• [Objective]:
Copy the data below word for word, starting at the line that contains "The image size" and continuing through the end of the data, including both ends. Omit the pictures from your copy.

• [Records contained in a dataset]:
>>>>>

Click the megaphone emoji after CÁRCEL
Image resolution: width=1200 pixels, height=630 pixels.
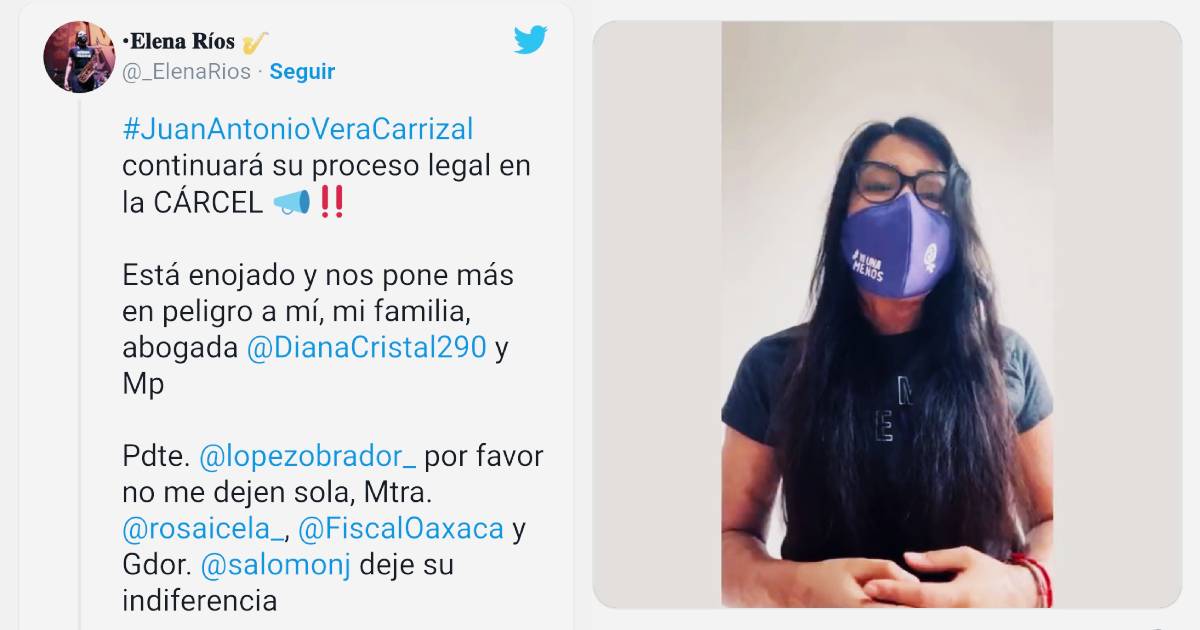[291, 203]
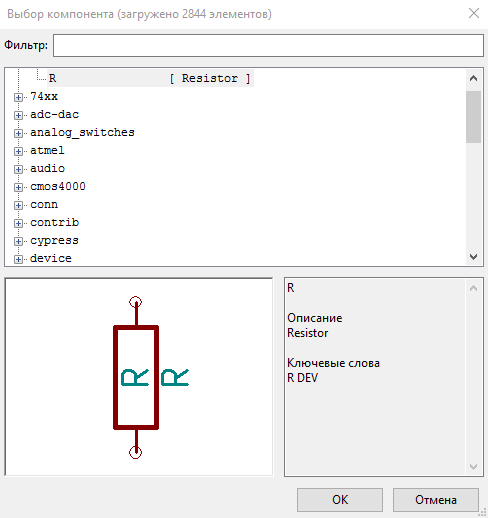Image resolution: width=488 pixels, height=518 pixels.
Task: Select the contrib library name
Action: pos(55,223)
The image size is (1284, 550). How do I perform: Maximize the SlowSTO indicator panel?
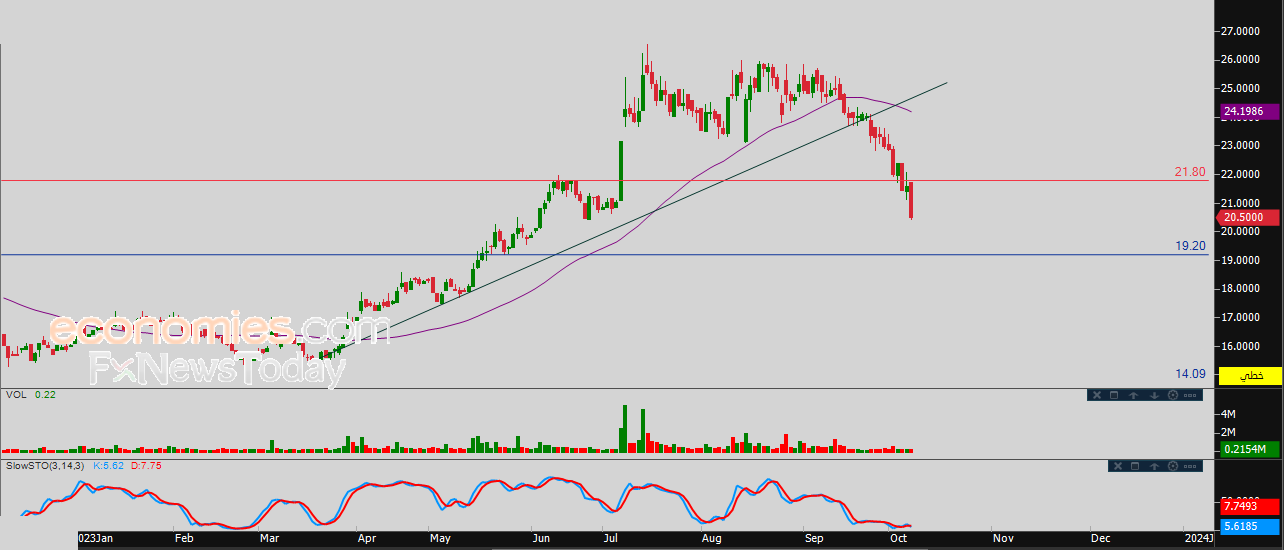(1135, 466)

<<<<<

• [Task answer]:
The image size is (1284, 550). How do I perform: Maximize the SlowSTO indicator panel?
(1135, 466)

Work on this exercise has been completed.